Compiti da svolgere =>
#1 Nell'articolo sui vaccini in azienda, sostituisci "hub" con "centri" e riscrivi il tratto compreso tra "Vaccini in azienda, l’adesione" e "terzo al Sud.", estremi inclusi.
#2 Prosegui l'articolo sui vaccini in azienda partendo dopo la sua ultima frase.

Estratto fornito =>
------------------------------

Vaccini in azienda, l’adesione è volontaria: nessuna sanzione per chi dice no
Da ieri, 3 giugno, con il superamento del criterio dell'età, sono partite anche le vaccinazioni nelle aziende. "Siamo a 2.658 punti vaccinali attivi in tutta Italia e circa 800 se ne aggiungeranno, di cui 212 di Confindustria. L’Italia ha già tutto basta avere la volontà", ha detto il commissario all'emergenza Figliuolo. Oltre 7mila imprese hanno offerto la propria disponibilità come hub di collettività. Il 42% dei nuovi hub vaccinali si trova al Nord, un quarto al Centro e un terzo al Sud.
Secondo l'Inail sono 6 milioni e 839mila i lavoratori più esposti al rischio di contrarre il virus. I primi a essere vaccinati dovrebbero essere quelli del settore alimentare e dei centri commerciali, più di 2 milioni; 72mila del settore del turismo, e poi ci sono i lavoratori dei trasporti, 630mila. Per Franco Bettoni, presidente Inail, "utilizzare il canale aziendale come parallelo alla rete di vaccinazione ordinaria è determinante per la ripresa in piena sicurezza. L’Inail ha fornito il proprio supporto: dalla sottoscrizione del Protocollo fino al documento elaborato con Ministeri, Regioni e il Commissario Figliuolo, che definisce le priorità della somministrazione nei luoghi di lavoro, considerando i lavoratori esposti maggiormente a rischio contagio Covid".

------------------------------

Dati forniti =>

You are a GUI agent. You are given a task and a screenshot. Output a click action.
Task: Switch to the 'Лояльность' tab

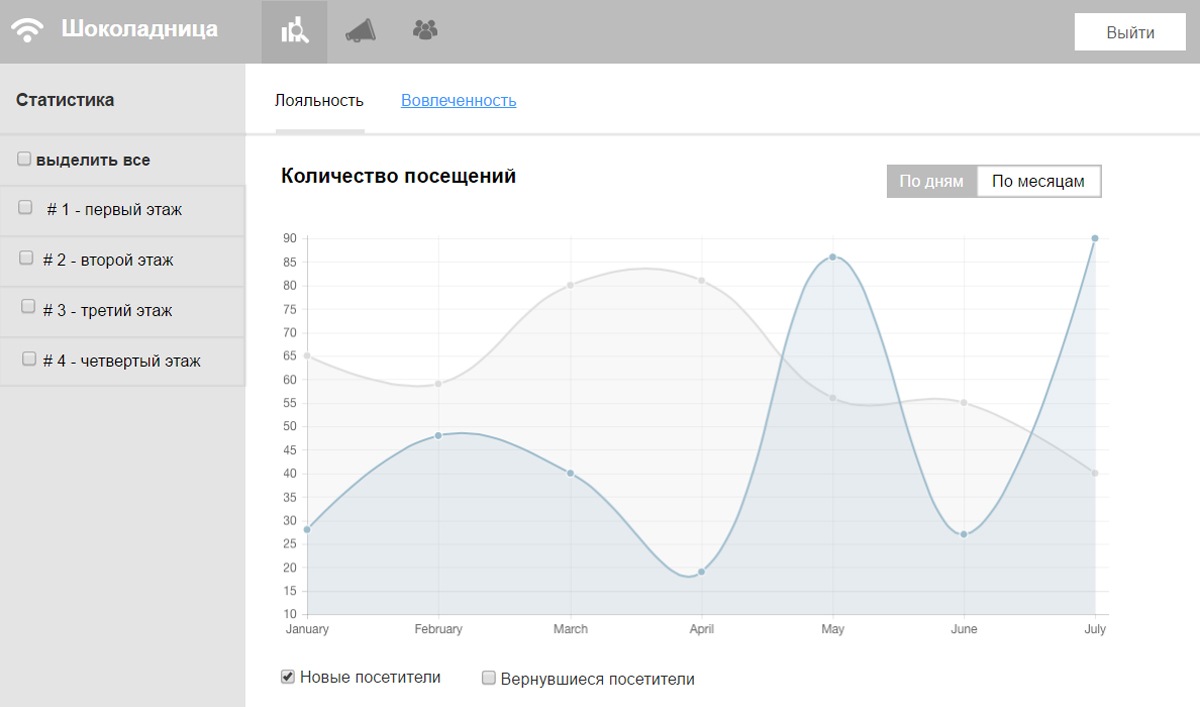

------------------------------

Elenco risposte =>
#1
Vaccini in azienda, l’adesione è volontaria: nessuna sanzione per chi dice no
Da ieri, 3 giugno, con il superamento del criterio dell'età, sono partite anche le vaccinazioni nelle aziende. "Siamo a 2.658 punti vaccinali attivi in tutta Italia e circa 800 se ne aggiungeranno, di cui 212 di Confindustria. L’Italia ha già tutto basta avere la volontà", ha detto il commissario all'emergenza Figliuolo. Oltre 7mila imprese hanno offerto la propria disponibilità come centri di collettività. Il 42% dei nuovi centri vaccinali si trova al Nord, un quarto al Centro e un terzo al Sud.

#2
Da ieri comunque possono essere vaccinati i lavoratori, di qualsiasi tipologia: possono ricevere il vaccino dipendenti, stagisti, collaboratori, tirocinanti, lavoratori in cassa integrazione e lavoratori in smart working.
Chi non si vaccina può essere licenziato?
L'adesione al vaccino è però assolutamente volontaria: non è previsto alcun obbligo vaccinale per queste categorie, e il datore di lavoro non può imporlo ai propri dipendenti. Dunque nessuna sanzione è prevista per chi si rifiuta di immunizzarsi. Come ha chiarito il direttore del dipartimento di Medicina del Lavoro dell'Inail Sergio Iavicoli a la Repubblica, non può scattare il licenziamento, perché manca appunto "la norma dell'obbligatorietà del vaccino". Secondo Pasquale Staropoli, della Fondazione Studi dei Consulenti del Lavoro, interpellato da la Repubblica, l'ipotesi del licenziamento "è remota, ma non impossibile": il datore di lavoro deve però dimostrare che ha alternative.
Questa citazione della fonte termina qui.